**EXERCISE DESCRIPTION:**
Bring together every line in the data that includes "will".

**EXERCISE DATA:**
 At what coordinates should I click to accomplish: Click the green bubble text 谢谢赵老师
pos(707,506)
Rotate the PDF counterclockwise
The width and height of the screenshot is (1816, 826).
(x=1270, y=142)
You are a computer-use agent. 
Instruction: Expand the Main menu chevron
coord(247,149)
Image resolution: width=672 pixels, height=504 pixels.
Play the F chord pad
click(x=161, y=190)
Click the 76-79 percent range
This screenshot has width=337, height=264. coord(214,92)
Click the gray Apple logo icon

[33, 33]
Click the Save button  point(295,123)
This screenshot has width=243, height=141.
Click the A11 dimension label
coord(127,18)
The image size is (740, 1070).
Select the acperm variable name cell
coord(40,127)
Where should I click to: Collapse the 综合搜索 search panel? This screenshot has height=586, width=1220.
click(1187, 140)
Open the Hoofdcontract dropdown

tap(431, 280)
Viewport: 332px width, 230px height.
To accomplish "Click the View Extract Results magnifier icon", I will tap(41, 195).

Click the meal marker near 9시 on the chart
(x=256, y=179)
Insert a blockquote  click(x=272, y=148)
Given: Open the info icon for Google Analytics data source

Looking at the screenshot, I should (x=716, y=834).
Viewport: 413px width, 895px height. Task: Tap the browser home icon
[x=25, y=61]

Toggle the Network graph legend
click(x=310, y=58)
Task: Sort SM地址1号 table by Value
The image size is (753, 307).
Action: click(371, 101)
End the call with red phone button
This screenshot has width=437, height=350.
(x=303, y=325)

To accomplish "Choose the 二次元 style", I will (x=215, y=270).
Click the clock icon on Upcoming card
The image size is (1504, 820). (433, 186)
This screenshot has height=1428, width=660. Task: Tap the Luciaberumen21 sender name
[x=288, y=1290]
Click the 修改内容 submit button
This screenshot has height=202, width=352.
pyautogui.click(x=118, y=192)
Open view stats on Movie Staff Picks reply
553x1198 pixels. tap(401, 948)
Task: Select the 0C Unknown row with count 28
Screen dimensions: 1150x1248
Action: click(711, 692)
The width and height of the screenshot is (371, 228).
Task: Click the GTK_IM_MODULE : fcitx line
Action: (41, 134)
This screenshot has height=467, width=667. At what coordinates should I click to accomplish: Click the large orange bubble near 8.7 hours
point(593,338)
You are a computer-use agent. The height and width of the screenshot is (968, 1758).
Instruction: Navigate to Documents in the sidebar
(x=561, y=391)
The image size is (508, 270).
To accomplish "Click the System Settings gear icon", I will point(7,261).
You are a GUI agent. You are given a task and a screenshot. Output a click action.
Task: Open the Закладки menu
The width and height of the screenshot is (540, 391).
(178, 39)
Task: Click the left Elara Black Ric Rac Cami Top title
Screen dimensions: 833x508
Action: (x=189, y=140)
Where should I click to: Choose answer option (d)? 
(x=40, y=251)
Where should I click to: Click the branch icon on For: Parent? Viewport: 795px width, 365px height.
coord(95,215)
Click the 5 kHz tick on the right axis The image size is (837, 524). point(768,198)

**RESPONSE BOX:**
To accomplish "Click the View Extract Results magnifier icon", I will tap(41, 195).
To accomplish "Choose the 二次元 style", I will (x=215, y=270).
To accomplish "Click the System Settings gear icon", I will point(7,261).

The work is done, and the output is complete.